───── Texte à étudier

Le couvre-feu est bien différent de la détention
Le couvre-feu imposé pour freiner la propagation de la COVID-19 n’est pas comparable à de la détention à domicile, a dû rappeler une juge en déboutant deux personnes qui se plaignaient d’être privées de leur liberté.
« Il s’avère de toute évidence une contrainte importante et exceptionnelle. L’on ne peut toutefois pas parler de séquestration sans droit, d’isolement forcé, d’une assignation ferme à résidence, d’une mise sous garde contre son gré [...] », a commenté la juge Sophie Picard, la semaine dernière au palais de justice de Montréal.
La juge tranchait ainsi contre deux Québécois qui demandaient la fin du couvre-feu, sous prétexte qu’il s’agissait d’une détention illégale. Julie Lévesque et Jean-Pierre Matte étaient appuyés par la Fondation pour la défense des droits et libertés du peuple (FDDLP), qui s’oppose aux mesures sanitaires.
URGENCE
Mme Lévesque avait écopé d’une amende lors d’une manifestation contre le couvre-feu, après 20 h, en janvier dernier, tandis que M. Matte avait lui aussi eu une contravention pour être sorti en dehors des heures permises pour « aider une amie dont la voiture nécessitait des réparations ».
Pour contester le couvre-feu, les deux personnes avaient déposé une requête de type habeas corpus. La particularité de ce genre de demande est qu’elle est entendue en priorité par les tribunaux, étant donné qu’elle est réservée aux gens qui sont illégalement détenus.

──────────
───── Lignes répertoriées

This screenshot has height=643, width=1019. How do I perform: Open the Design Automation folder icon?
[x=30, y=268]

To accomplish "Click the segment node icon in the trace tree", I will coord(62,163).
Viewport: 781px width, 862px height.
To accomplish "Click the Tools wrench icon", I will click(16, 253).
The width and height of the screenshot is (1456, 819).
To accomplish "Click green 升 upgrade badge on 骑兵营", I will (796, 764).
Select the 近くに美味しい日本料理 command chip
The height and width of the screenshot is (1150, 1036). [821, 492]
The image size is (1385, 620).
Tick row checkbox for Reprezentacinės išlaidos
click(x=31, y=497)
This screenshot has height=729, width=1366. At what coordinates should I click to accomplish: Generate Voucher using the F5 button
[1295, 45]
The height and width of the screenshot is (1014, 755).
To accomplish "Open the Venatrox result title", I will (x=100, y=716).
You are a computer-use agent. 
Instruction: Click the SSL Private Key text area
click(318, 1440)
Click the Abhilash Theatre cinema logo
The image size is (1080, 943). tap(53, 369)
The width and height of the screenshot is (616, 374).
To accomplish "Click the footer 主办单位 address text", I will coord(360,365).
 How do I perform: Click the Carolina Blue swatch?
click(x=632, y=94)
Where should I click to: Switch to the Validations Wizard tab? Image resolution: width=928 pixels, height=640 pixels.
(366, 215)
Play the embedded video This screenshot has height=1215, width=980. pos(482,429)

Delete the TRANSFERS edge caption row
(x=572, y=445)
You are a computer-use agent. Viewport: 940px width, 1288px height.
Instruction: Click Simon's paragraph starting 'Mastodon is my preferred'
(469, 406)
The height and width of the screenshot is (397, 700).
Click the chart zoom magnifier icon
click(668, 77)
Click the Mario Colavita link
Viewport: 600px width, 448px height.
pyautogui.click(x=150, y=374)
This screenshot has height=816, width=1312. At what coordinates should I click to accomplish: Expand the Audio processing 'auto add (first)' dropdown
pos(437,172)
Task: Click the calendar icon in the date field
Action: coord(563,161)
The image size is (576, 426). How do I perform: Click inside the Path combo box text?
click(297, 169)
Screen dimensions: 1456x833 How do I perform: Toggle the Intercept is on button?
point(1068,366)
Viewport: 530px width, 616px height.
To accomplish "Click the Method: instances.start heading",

──────────

--- Objectif de la tâche ---
Poursuivez l'article sur le couvre-feu jugé distinct de la détention en enchaînant sur sa dernière phrase.

--- Réponse ---
Or, comme il s’agit d’une demande prioritaire, les tribunaux font très attention pour s’assurer que des gens n’utilisent pas cette façon de faire uniquement dans le but d’avoir une audience plus rapidement.
MAUVAIS CHEMIN
Et dans cette affaire-ci, la juge a estimé que c’était le cas. « La situation des demandeurs n’a aucune commune mesure [avec celles qui justifient ce type de demande], a dit la magistrate. Elle découle plutôt de restrictions générales de santé publique s’appliquant à tous. »
Ainsi, la requête a été rejetée, sans même être entendue sur le fond. Mais s’ils décident de continuer leur combat, Mme Lévesque et M. Matte devront emprunter une autre voie, plus longue. Mais leurs chances de succès sont minces, les tribunaux ayant déjà rejeté des demandes similaires au profit de la santé collective des Québécois.
« Il est indéniable que la pandémie et ses effets sont exceptionnels par l’ampleur et la gravité de la situation : le nombre de décès, la pression exercée sur les hôpitaux, le délestage [...], et maintenant un risque de variants qui s’ajoute à l’incertitude et aux inquiétudes », a toutefois concédé la juge.